## GIVEN REQUEST
Rewrite the data from the line containing "Given: Click previous" through the end, replacing "calendar" with "date picker" and leaving everything else unchanged.

## GIVEN RECORDS
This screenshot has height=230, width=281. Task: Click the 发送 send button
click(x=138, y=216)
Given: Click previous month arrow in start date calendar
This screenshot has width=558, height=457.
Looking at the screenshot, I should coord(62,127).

## RESPONSE
Given: Click previous month arrow in start date date picker
This screenshot has width=558, height=457.
Looking at the screenshot, I should coord(62,127).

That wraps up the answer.